WHAT YOU HAVE TO DO >> Pull each line holding "menu" out of the entries below.

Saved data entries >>
====================

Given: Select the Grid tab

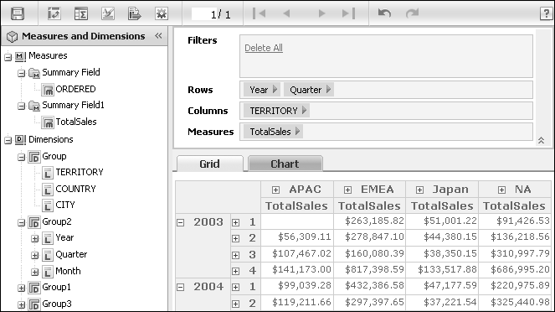Looking at the screenshot, I should click(x=209, y=164).
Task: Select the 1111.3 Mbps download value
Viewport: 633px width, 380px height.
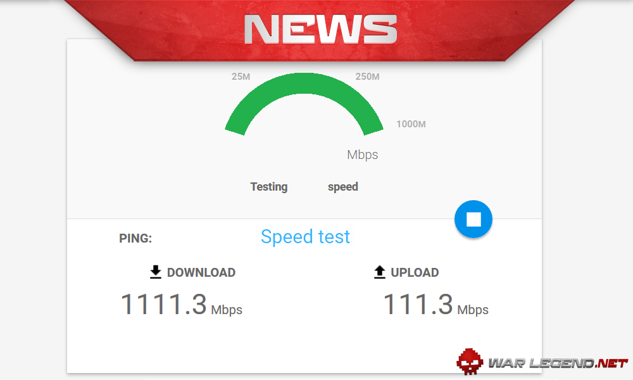Action: coord(181,305)
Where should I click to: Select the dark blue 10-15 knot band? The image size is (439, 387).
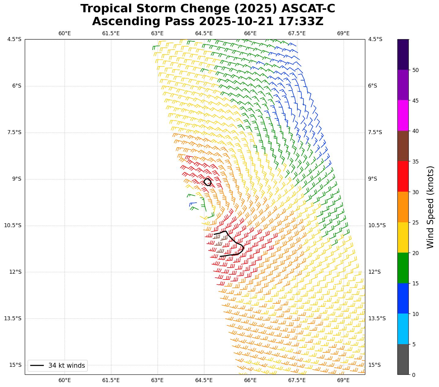tap(403, 298)
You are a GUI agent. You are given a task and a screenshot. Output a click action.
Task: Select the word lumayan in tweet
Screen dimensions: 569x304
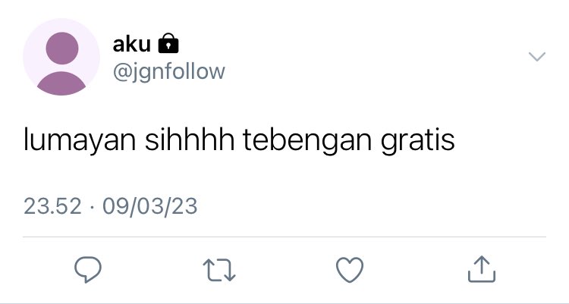pos(80,140)
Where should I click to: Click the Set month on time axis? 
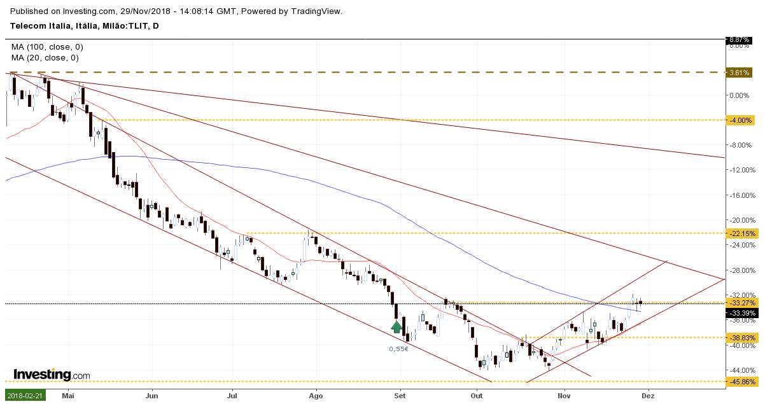(x=400, y=395)
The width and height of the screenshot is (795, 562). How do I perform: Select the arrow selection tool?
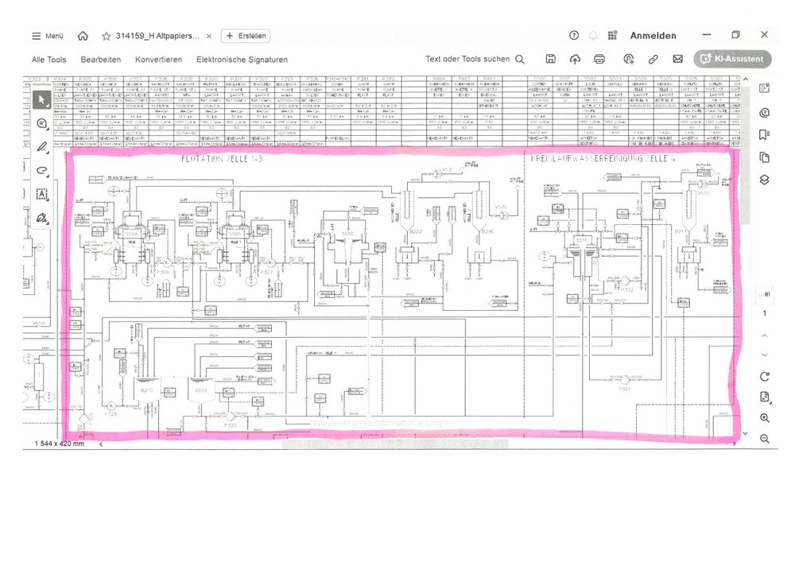tap(42, 99)
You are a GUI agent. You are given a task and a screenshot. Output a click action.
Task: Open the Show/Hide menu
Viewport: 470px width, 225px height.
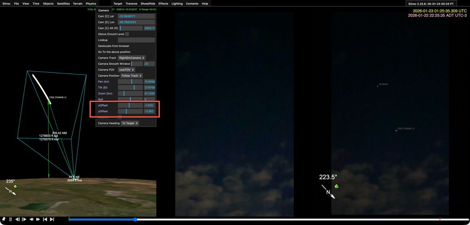point(148,4)
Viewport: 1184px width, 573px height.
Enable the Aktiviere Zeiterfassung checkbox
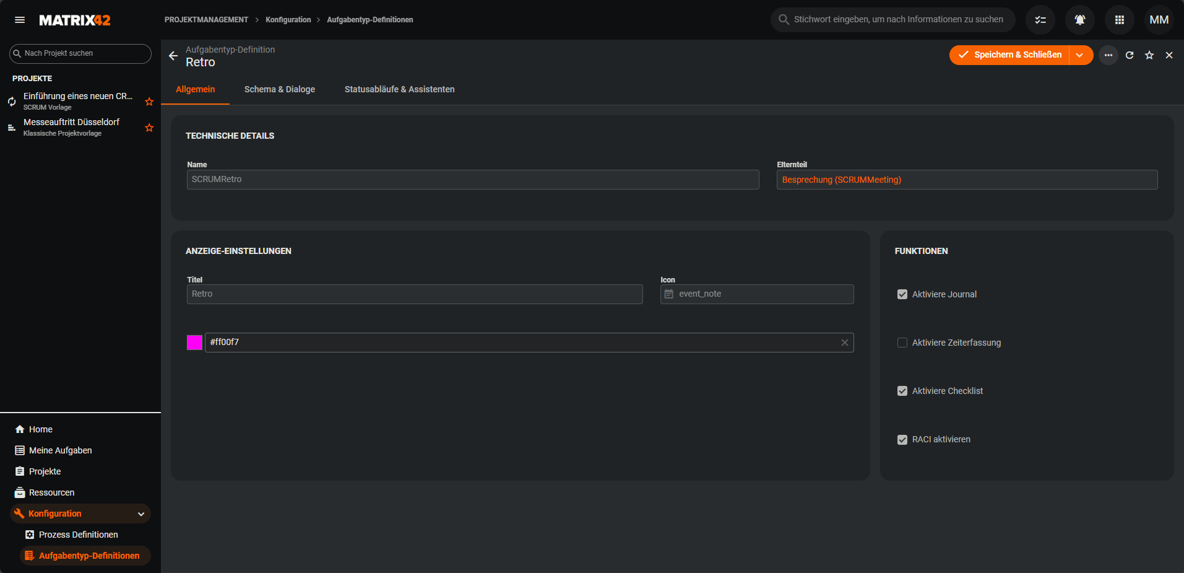pyautogui.click(x=902, y=343)
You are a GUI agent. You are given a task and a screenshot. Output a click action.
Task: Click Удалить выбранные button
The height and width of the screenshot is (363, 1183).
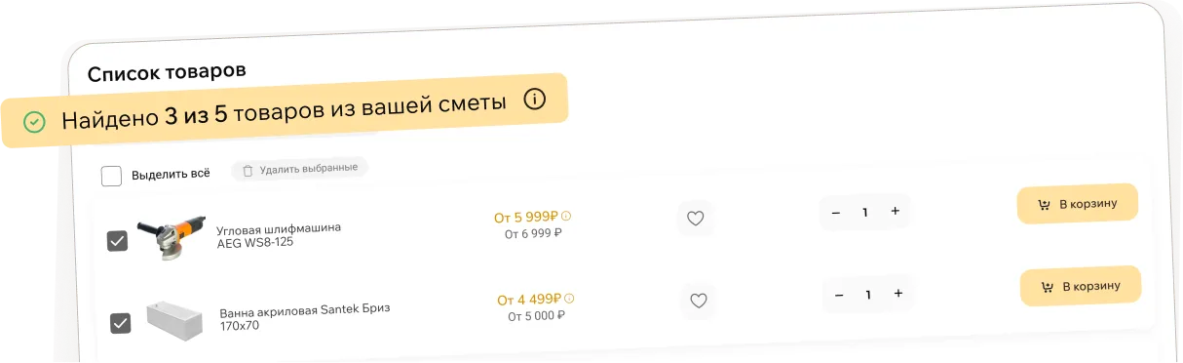[300, 169]
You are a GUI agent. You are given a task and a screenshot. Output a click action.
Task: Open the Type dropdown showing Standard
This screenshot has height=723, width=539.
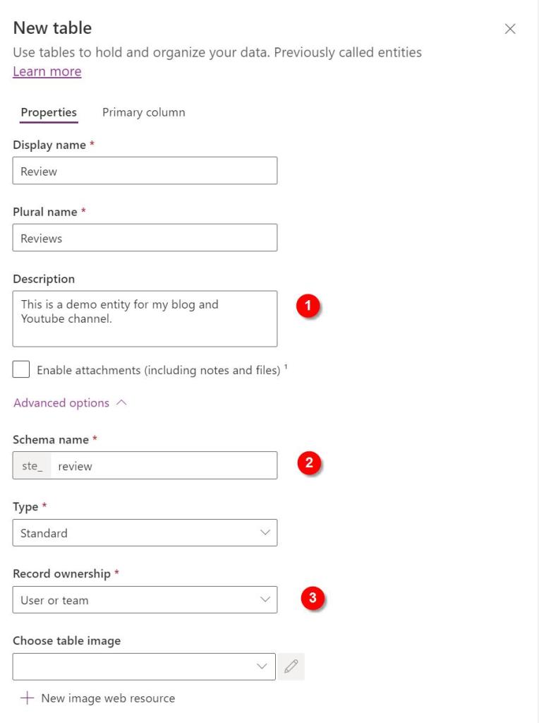pos(145,533)
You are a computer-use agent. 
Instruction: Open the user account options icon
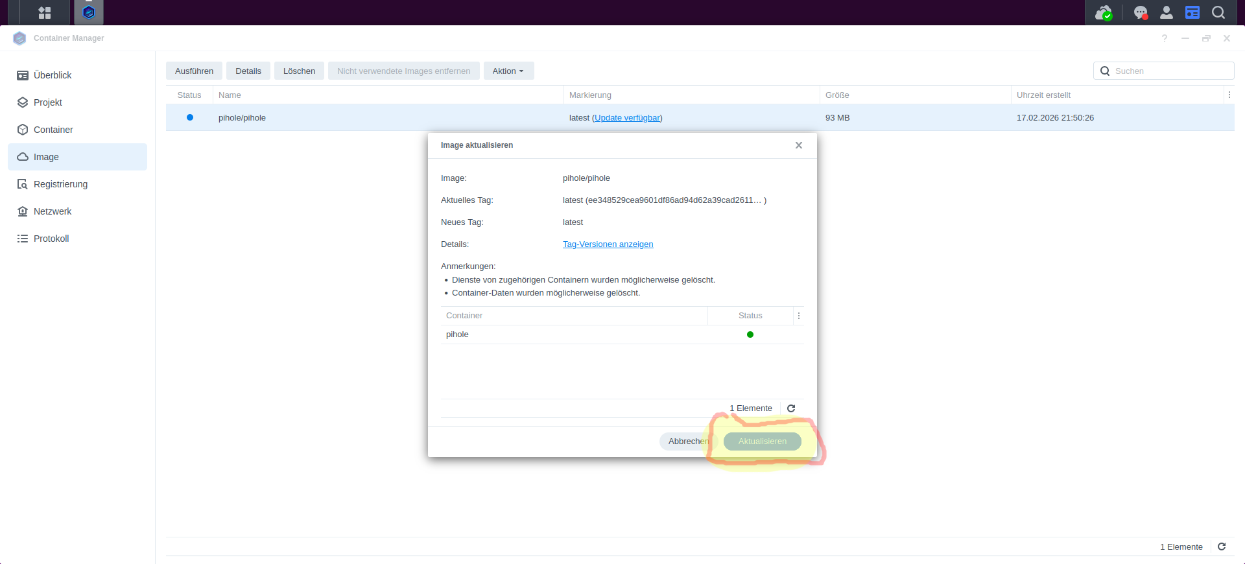click(x=1167, y=12)
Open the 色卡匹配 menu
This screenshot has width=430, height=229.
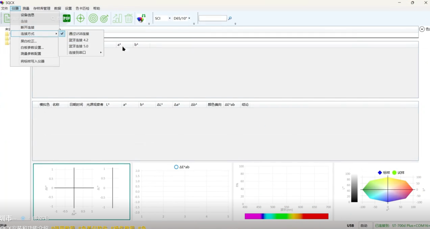pos(82,9)
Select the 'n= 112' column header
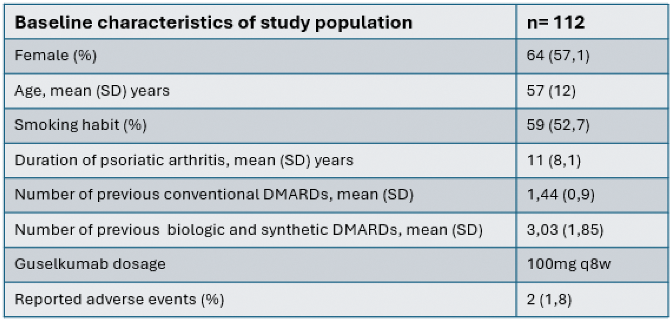Screen dimensions: 672x321 556,23
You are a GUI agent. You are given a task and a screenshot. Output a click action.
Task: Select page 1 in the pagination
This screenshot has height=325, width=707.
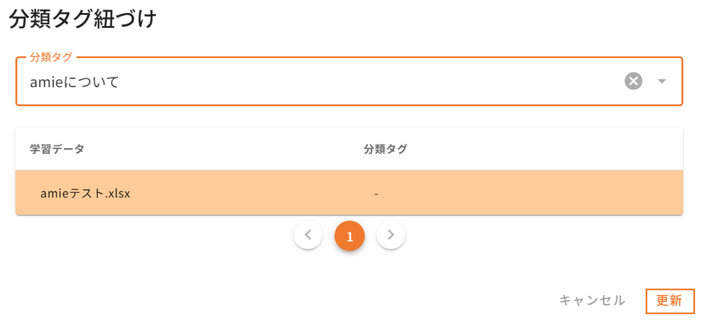350,236
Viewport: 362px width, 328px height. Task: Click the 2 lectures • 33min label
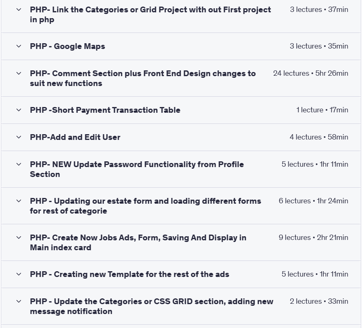click(x=319, y=301)

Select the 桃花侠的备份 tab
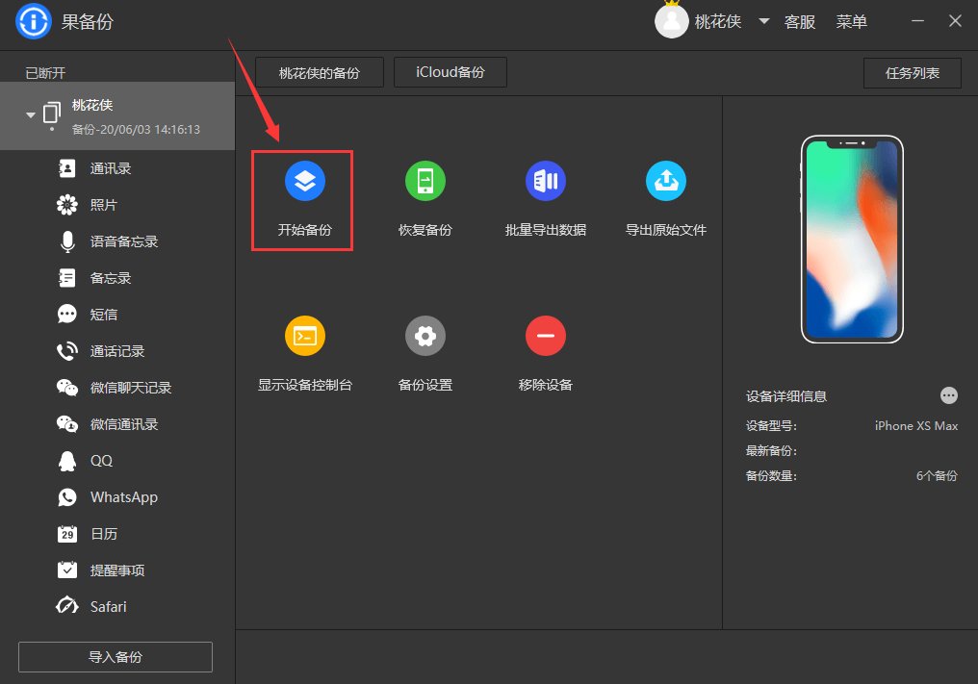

====================

WORKED SOLUTION >>
Task: Open the Show/Hide menu
Open the 色卡匹配 menu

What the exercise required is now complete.